### EXERCISE DESCRIPTION
Beginning with the line that holds "Task: Open the application hamburger menu" and finishing with the line that holds "You are a computer-use", repeat the listing exactly, leaving every picture out.

### GIVEN INFORMATION
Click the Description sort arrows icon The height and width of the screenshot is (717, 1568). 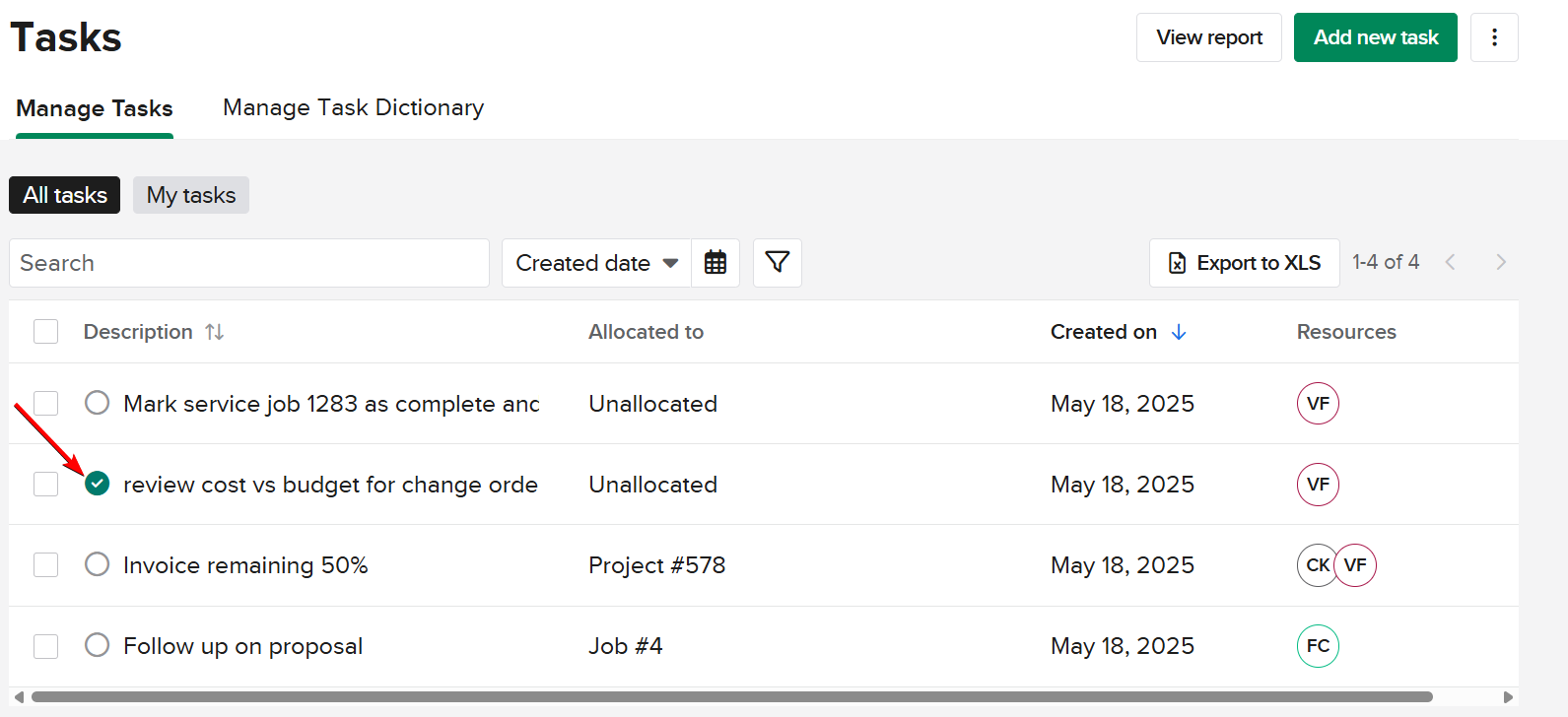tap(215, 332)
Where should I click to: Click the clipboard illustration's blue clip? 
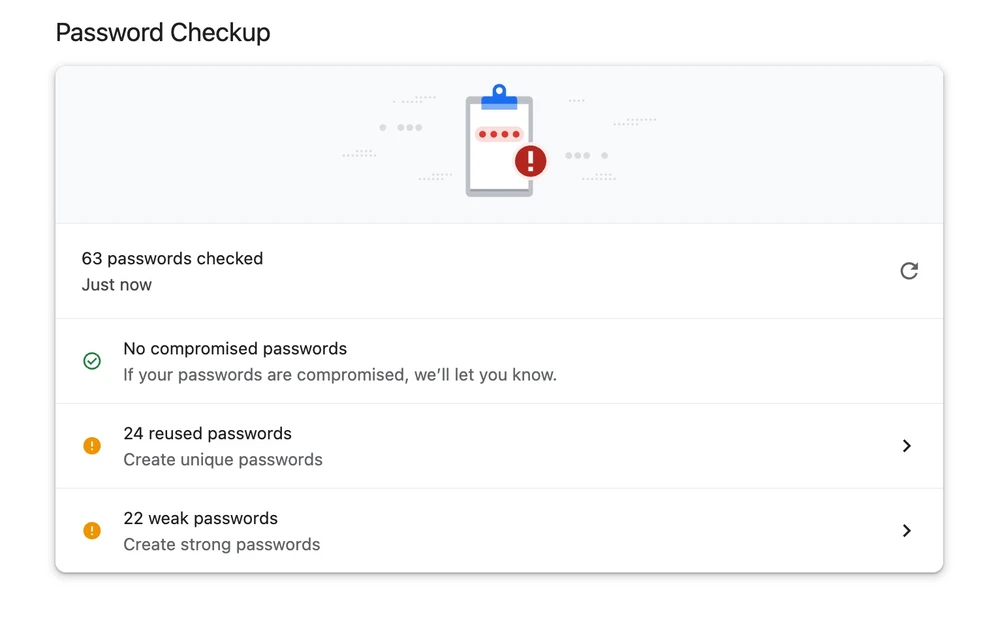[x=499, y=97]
---
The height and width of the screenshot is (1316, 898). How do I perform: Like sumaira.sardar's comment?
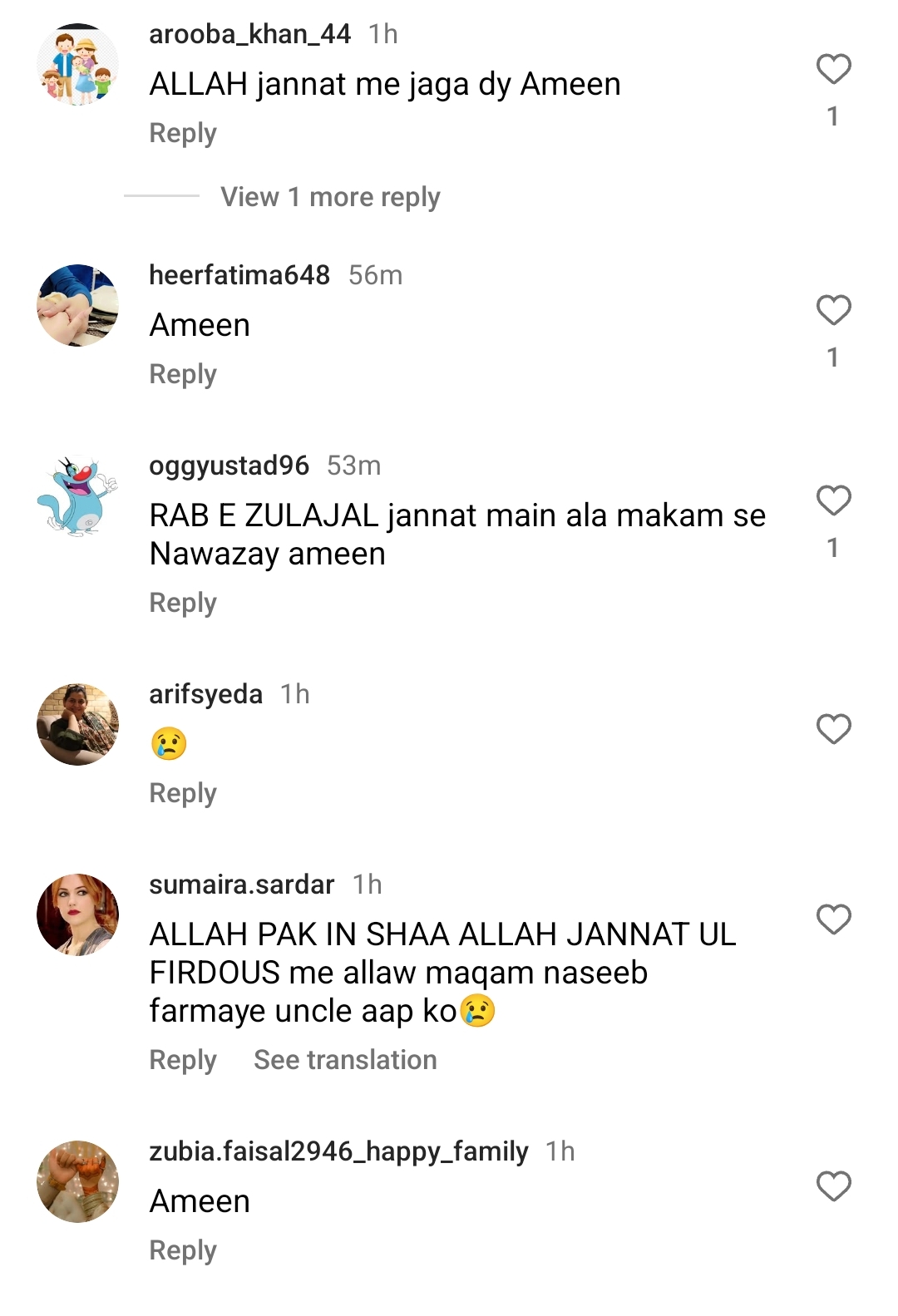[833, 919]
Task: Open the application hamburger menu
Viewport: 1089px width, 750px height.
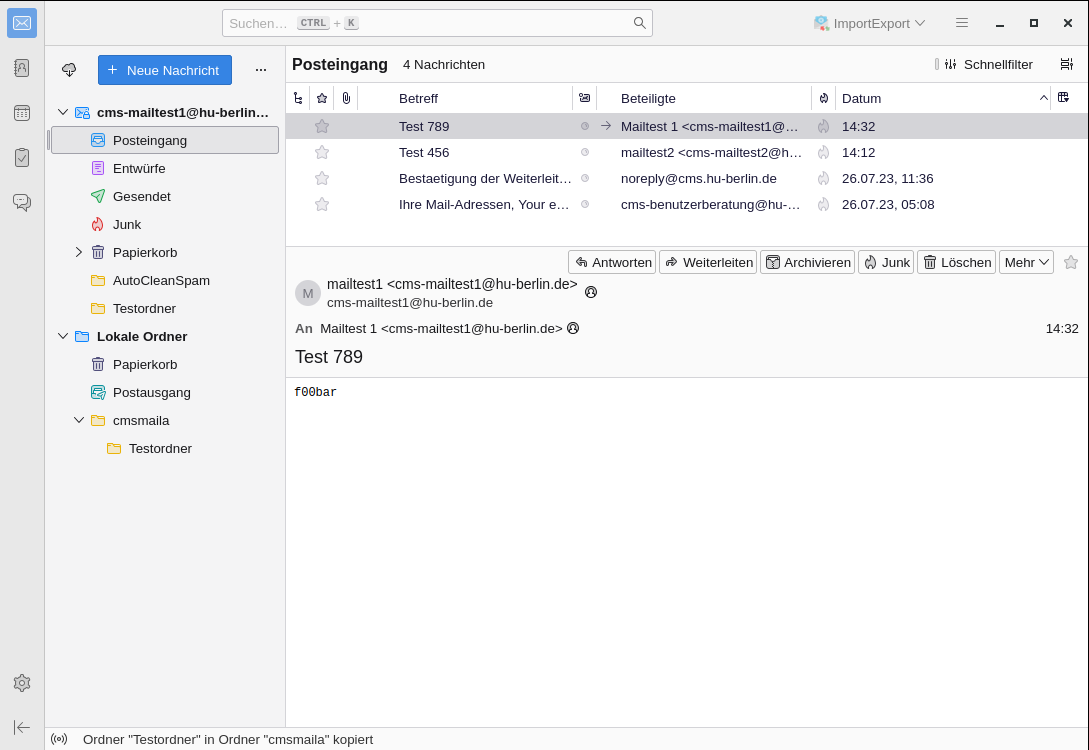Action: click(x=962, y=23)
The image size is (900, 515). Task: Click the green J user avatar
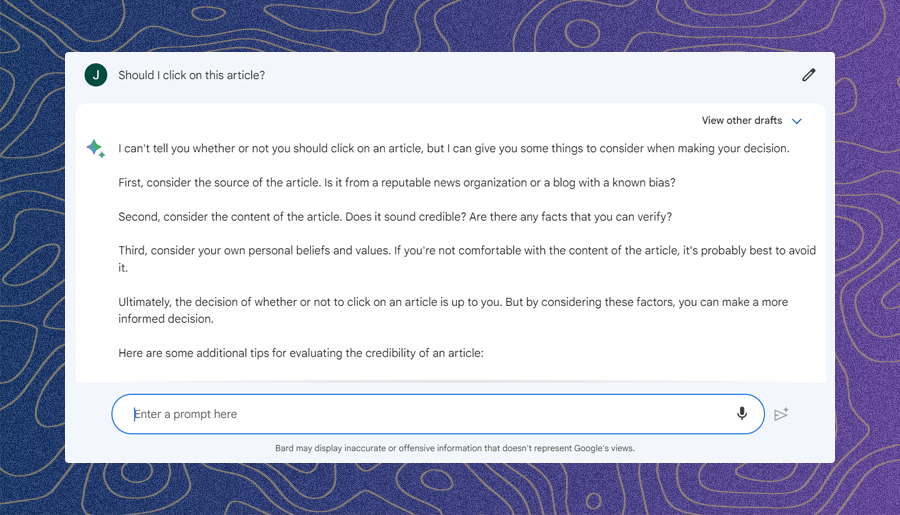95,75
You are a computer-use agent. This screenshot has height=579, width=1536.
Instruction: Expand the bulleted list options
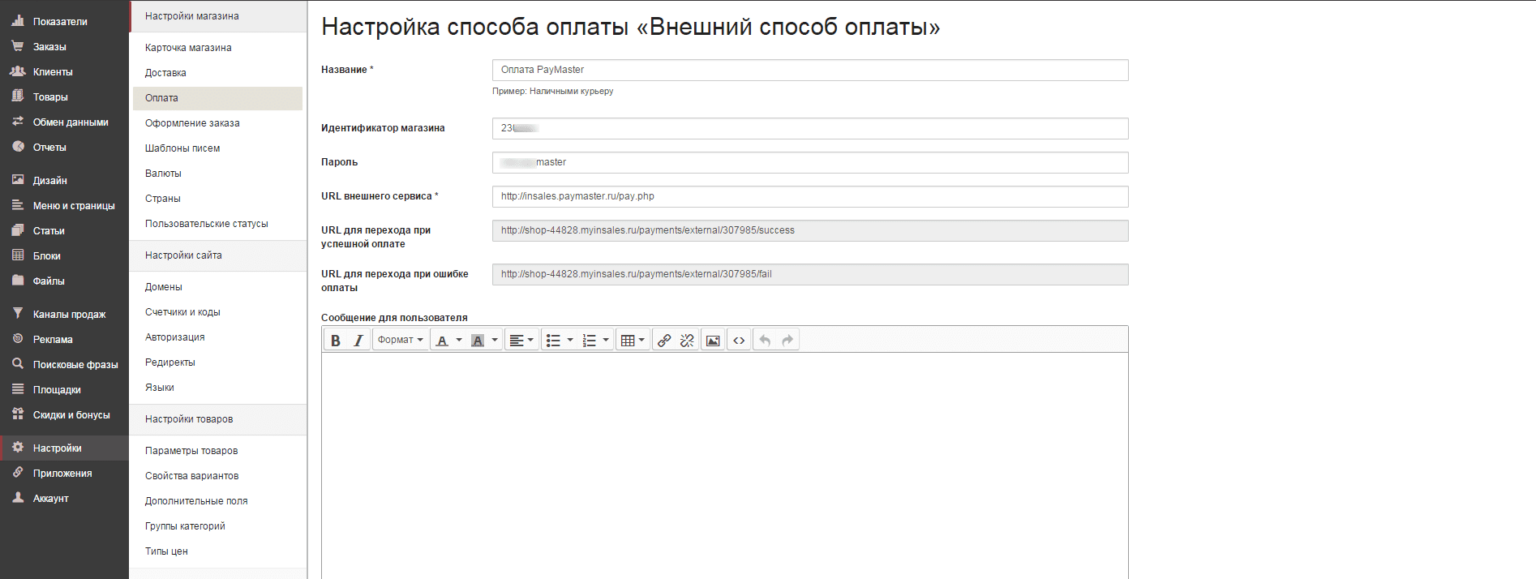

### EXERCISE ANSWER
Task: Open the application hamburger menu
Viewport: 1089px width, 750px height.
Action: click(x=962, y=23)
The image size is (900, 515). Task: Click the green J user avatar
95,75
You are a computer-use agent. This screenshot has height=579, width=1536.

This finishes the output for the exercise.